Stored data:
▬▬▬▬▬▬▬▬▬▬

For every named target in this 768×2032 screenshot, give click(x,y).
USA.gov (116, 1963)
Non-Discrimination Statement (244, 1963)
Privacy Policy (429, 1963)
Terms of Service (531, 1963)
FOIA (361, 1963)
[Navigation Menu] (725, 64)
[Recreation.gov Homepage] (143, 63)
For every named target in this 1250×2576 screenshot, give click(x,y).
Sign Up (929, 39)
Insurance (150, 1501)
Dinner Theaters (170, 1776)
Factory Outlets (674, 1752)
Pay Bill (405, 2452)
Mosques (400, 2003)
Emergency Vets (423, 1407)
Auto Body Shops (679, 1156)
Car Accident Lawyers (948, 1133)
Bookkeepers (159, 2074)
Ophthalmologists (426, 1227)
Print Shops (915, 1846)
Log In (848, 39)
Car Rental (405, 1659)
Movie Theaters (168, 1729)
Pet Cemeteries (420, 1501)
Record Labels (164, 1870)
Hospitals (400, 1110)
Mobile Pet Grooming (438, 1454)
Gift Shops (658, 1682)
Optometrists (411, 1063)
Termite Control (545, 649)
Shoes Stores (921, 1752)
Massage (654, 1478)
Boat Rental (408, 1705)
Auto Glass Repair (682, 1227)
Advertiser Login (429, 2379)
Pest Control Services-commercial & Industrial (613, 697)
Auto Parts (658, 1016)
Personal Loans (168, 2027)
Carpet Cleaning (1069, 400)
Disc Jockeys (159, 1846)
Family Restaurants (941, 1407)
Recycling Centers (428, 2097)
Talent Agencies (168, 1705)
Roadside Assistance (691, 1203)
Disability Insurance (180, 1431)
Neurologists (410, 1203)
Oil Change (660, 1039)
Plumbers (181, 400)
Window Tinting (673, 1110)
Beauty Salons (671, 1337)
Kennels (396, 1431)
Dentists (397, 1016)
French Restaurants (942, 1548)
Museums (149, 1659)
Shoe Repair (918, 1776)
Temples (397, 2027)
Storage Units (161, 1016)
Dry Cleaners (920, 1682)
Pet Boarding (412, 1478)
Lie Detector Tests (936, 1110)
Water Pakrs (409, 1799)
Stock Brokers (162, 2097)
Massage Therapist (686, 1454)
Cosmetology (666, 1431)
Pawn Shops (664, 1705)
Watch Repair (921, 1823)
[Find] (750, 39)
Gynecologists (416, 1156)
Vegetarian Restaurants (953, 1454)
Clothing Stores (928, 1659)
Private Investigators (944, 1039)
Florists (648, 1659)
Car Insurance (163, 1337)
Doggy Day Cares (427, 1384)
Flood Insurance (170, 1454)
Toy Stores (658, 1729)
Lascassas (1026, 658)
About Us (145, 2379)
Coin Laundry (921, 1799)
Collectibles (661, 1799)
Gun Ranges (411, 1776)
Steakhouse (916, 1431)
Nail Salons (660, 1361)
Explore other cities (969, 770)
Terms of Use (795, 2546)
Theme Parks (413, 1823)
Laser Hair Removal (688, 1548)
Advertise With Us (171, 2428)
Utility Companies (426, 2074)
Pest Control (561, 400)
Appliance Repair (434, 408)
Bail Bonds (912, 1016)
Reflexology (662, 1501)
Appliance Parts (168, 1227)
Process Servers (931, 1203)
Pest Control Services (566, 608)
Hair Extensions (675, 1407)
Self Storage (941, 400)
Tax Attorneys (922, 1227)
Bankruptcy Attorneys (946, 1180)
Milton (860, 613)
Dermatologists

▬▬▬▬▬▬▬▬▬▬

PROBLEM REQUIREMENTS: Set out, exactly as written, the lines from the line with "Neurologists (410, 1203)" to the last line of the records, inclusive, and only those lines.

ANSWER SPACE:
Neurologists (410, 1203)
Oil Change (660, 1039)
Plumbers (181, 400)
Window Tinting (673, 1110)
Beauty Salons (671, 1337)
Kennels (396, 1431)
Dentists (397, 1016)
French Restaurants (942, 1548)
Museums (149, 1659)
Shoe Repair (918, 1776)
Temples (397, 2027)
Storage Units (161, 1016)
Dry Cleaners (920, 1682)
Pet Boarding (412, 1478)
Lie Detector Tests (936, 1110)
Water Pakrs (409, 1799)
Stock Brokers (162, 2097)
Massage Therapist (686, 1454)
Cosmetology (666, 1431)
Pawn Shops (664, 1705)
Watch Repair (921, 1823)
[Find] (750, 39)
Gynecologists (416, 1156)
Vegetarian Restaurants (953, 1454)
Clothing Stores (928, 1659)
Private Investigators (944, 1039)
Florists (648, 1659)
Car Insurance (163, 1337)
Doggy Day Cares (427, 1384)
Flood Insurance (170, 1454)
Toy Stores (658, 1729)
Lascassas (1026, 658)
About Us (145, 2379)
Coin Laundry (921, 1799)
Collectibles (661, 1799)
Gun Ranges (411, 1776)
Steakhouse (916, 1431)
Nail Salons (660, 1361)
Explore other cities (969, 770)
Terms of Use (795, 2546)
Theme Parks (413, 1823)
Laser Hair Removal (688, 1548)
Advertise With Us (171, 2428)
Utility Companies (426, 2074)
Pest Control (561, 400)
Appliance Repair (434, 408)
Bail Bonds (912, 1016)
Reflexology (662, 1501)
Appliance Parts (168, 1227)
Process Servers (931, 1203)
Pest Control Services (566, 608)
Hair Extensions (675, 1407)
Self Storage (941, 400)
Tax Attorneys (922, 1227)
Bankruptcy Attorneys (946, 1180)
Milton (860, 613)
Dermatologists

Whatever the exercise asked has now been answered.